Wormwoodiana has news of an Arthur Machen Essay Competition, with Cash Prizes. Deadline “by early September”.

The Friends of Arthur Machen have announced a competition for essays on Machen … £200 prize for the best essay, and two runner-up prizes of £100 each. … 4,000 words [or more] … open to non-members”.

Worth having. Unfortunately I don’t know what hasn’t yet been discovered about Machen, or I’d unleash the Tentaclii Towers truffle-pigs on the online archives.

New journal: Dead Reckonings #25

The review journal Dead Reckonings #25 has been published in paper. The issue’s Web page says “Spring 2018”, but the cover says “Spring 2019” and the journal’s catalogue page has an eta for arrival of “June”. So I’m guessing the Web page should read “June 2019”.

Of Lovecraftian interest, among the contents:

* “A Look Behind “The Challenge from Beyond””, by Michael D. Miller.

* “Weird Fiction and Decadence”, the S. T. Joshi review of the important new mainstream academic book Weird Fiction in Britain 1880–1939.
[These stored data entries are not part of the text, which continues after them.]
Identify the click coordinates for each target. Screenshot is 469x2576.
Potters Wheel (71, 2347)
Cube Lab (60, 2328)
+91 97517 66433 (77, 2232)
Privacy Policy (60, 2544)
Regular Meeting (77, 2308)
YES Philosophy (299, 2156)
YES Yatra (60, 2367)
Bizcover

* “Sesqua Valley’s Weirdest Inhabitant, Wilum Pugmire”, by David Barker.

* “Weird Fiction in the 21st Century: A Conversation with S. T. Joshi”, by Alex Houstoun.

* “Some Notes on Call of Cthulhu and Other Lovecraftian Video Games” by Geza A. G. Reilly.

Possibly the journal is also on Amazon. But they annoyingly mix books titled “Dead Reckoning” into results for a specific search for “Dead Reckonings”. Meaning that I’m not inclined to trawl through the resulting stew of dross to discover if the journal is listed there.